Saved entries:
########################################

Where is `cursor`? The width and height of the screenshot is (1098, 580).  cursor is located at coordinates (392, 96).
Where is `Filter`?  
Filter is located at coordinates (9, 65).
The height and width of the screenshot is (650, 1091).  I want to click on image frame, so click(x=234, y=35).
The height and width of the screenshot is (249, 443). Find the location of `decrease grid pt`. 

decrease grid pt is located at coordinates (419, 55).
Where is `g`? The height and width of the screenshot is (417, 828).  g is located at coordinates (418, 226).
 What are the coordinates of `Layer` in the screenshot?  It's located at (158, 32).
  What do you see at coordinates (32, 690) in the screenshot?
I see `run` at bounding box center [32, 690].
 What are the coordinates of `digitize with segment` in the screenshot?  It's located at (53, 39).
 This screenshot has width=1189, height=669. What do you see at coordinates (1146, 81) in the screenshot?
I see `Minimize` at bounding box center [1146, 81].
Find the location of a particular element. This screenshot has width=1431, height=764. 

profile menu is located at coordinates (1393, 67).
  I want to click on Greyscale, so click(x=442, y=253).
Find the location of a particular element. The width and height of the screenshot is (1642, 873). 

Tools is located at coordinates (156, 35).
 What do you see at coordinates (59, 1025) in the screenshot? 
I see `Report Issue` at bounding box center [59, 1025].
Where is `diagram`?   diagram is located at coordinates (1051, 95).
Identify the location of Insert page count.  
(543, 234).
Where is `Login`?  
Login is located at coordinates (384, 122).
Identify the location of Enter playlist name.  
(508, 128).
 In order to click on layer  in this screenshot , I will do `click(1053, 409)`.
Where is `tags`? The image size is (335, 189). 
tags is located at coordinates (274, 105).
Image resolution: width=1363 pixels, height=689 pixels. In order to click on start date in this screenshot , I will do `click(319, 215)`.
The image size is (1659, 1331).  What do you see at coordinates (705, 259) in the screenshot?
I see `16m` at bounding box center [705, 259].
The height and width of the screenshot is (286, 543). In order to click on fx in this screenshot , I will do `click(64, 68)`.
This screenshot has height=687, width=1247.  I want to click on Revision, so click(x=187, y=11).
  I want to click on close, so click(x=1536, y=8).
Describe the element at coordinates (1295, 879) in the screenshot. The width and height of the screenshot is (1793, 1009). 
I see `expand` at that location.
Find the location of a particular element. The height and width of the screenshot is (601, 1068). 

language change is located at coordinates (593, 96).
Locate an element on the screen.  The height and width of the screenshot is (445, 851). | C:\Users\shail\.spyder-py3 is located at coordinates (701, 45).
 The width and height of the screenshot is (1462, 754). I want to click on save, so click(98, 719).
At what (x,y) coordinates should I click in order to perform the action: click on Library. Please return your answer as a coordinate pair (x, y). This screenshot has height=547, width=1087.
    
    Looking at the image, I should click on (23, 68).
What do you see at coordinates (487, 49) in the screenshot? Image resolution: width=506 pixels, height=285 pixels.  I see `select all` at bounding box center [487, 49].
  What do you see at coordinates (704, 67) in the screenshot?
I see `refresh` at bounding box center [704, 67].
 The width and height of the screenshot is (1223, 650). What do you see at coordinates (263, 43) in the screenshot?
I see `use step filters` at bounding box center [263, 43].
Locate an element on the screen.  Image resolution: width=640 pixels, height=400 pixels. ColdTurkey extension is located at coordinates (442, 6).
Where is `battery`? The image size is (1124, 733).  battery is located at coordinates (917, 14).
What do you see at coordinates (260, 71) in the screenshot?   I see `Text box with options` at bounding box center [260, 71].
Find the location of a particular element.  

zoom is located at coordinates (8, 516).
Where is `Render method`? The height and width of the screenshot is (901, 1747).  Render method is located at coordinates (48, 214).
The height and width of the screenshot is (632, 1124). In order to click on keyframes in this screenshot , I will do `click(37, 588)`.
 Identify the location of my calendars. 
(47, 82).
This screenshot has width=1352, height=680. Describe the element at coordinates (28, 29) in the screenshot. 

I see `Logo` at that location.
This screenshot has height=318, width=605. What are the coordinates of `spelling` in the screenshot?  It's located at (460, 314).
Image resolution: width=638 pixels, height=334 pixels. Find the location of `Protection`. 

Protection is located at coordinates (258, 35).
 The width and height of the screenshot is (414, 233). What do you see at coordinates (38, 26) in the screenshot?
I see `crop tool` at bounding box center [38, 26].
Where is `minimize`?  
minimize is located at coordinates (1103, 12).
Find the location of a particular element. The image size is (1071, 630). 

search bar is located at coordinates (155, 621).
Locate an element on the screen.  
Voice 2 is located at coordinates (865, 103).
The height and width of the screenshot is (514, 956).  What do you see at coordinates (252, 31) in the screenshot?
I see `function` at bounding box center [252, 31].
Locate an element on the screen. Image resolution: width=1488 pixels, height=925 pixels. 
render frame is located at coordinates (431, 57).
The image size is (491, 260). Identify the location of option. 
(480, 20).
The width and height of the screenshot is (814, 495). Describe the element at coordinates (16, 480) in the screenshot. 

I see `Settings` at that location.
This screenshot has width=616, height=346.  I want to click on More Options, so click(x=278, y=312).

########################################

PROBLEM TO SOLVE
Switch every occurrence of "Identify the location of" in the lines above to "Determine the position of", and leave all other text in the lines unchanged.

RESPONSE TO THE TASK
Where is `cursor`? The width and height of the screenshot is (1098, 580).  cursor is located at coordinates (392, 96).
Where is `Filter`?  
Filter is located at coordinates (9, 65).
The height and width of the screenshot is (650, 1091).  I want to click on image frame, so click(x=234, y=35).
The height and width of the screenshot is (249, 443). Find the location of `decrease grid pt`. 

decrease grid pt is located at coordinates (419, 55).
Where is `g`? The height and width of the screenshot is (417, 828).  g is located at coordinates (418, 226).
 What are the coordinates of `Layer` in the screenshot?  It's located at (158, 32).
  What do you see at coordinates (32, 690) in the screenshot?
I see `run` at bounding box center [32, 690].
 What are the coordinates of `digitize with segment` in the screenshot?  It's located at (53, 39).
 This screenshot has width=1189, height=669. What do you see at coordinates (1146, 81) in the screenshot?
I see `Minimize` at bounding box center [1146, 81].
Find the location of a particular element. This screenshot has width=1431, height=764. 

profile menu is located at coordinates (1393, 67).
  I want to click on Greyscale, so click(x=442, y=253).
Find the location of a particular element. The width and height of the screenshot is (1642, 873). 

Tools is located at coordinates (156, 35).
 What do you see at coordinates (59, 1025) in the screenshot? 
I see `Report Issue` at bounding box center [59, 1025].
Where is `diagram`?   diagram is located at coordinates (1051, 95).
Determine the position of Insert page count.  
(543, 234).
Where is `Login`?  
Login is located at coordinates (384, 122).
Determine the position of Enter playlist name.  
(508, 128).
 In order to click on layer  in this screenshot , I will do `click(1053, 409)`.
Where is `tags`? The image size is (335, 189). 
tags is located at coordinates (274, 105).
Image resolution: width=1363 pixels, height=689 pixels. In order to click on start date in this screenshot , I will do `click(319, 215)`.
The image size is (1659, 1331).  What do you see at coordinates (705, 259) in the screenshot?
I see `16m` at bounding box center [705, 259].
The height and width of the screenshot is (286, 543). In order to click on fx in this screenshot , I will do `click(64, 68)`.
This screenshot has height=687, width=1247.  I want to click on Revision, so click(x=187, y=11).
  I want to click on close, so click(x=1536, y=8).
Describe the element at coordinates (1295, 879) in the screenshot. The width and height of the screenshot is (1793, 1009). 
I see `expand` at that location.
Find the location of a particular element. The height and width of the screenshot is (601, 1068). 

language change is located at coordinates (593, 96).
Locate an element on the screen.  The height and width of the screenshot is (445, 851). | C:\Users\shail\.spyder-py3 is located at coordinates (701, 45).
 The width and height of the screenshot is (1462, 754). I want to click on save, so click(98, 719).
At what (x,y) coordinates should I click in order to perform the action: click on Library. Please return your answer as a coordinate pair (x, y). This screenshot has height=547, width=1087.
    
    Looking at the image, I should click on (23, 68).
What do you see at coordinates (487, 49) in the screenshot? Image resolution: width=506 pixels, height=285 pixels.  I see `select all` at bounding box center [487, 49].
  What do you see at coordinates (704, 67) in the screenshot?
I see `refresh` at bounding box center [704, 67].
 The width and height of the screenshot is (1223, 650). What do you see at coordinates (263, 43) in the screenshot?
I see `use step filters` at bounding box center [263, 43].
Locate an element on the screen.  Image resolution: width=640 pixels, height=400 pixels. ColdTurkey extension is located at coordinates (442, 6).
Where is `battery`? The image size is (1124, 733).  battery is located at coordinates (917, 14).
What do you see at coordinates (260, 71) in the screenshot?   I see `Text box with options` at bounding box center [260, 71].
Find the location of a particular element.  

zoom is located at coordinates (8, 516).
Where is `Render method`? The height and width of the screenshot is (901, 1747).  Render method is located at coordinates (48, 214).
The height and width of the screenshot is (632, 1124). In order to click on keyframes in this screenshot , I will do `click(37, 588)`.
 Determine the position of my calendars. 
(47, 82).
This screenshot has width=1352, height=680. Describe the element at coordinates (28, 29) in the screenshot. 

I see `Logo` at that location.
This screenshot has height=318, width=605. What are the coordinates of `spelling` in the screenshot?  It's located at (460, 314).
Image resolution: width=638 pixels, height=334 pixels. Find the location of `Protection`. 

Protection is located at coordinates (258, 35).
 The width and height of the screenshot is (414, 233). What do you see at coordinates (38, 26) in the screenshot?
I see `crop tool` at bounding box center [38, 26].
Where is `minimize`?  
minimize is located at coordinates (1103, 12).
Find the location of a particular element. The image size is (1071, 630). 

search bar is located at coordinates (155, 621).
Locate an element on the screen.  
Voice 2 is located at coordinates (865, 103).
The height and width of the screenshot is (514, 956).  What do you see at coordinates (252, 31) in the screenshot?
I see `function` at bounding box center [252, 31].
Locate an element on the screen. Image resolution: width=1488 pixels, height=925 pixels. 
render frame is located at coordinates (431, 57).
The image size is (491, 260). Determine the position of option. 
(480, 20).
The width and height of the screenshot is (814, 495). Describe the element at coordinates (16, 480) in the screenshot. 

I see `Settings` at that location.
This screenshot has width=616, height=346.  I want to click on More Options, so click(x=278, y=312).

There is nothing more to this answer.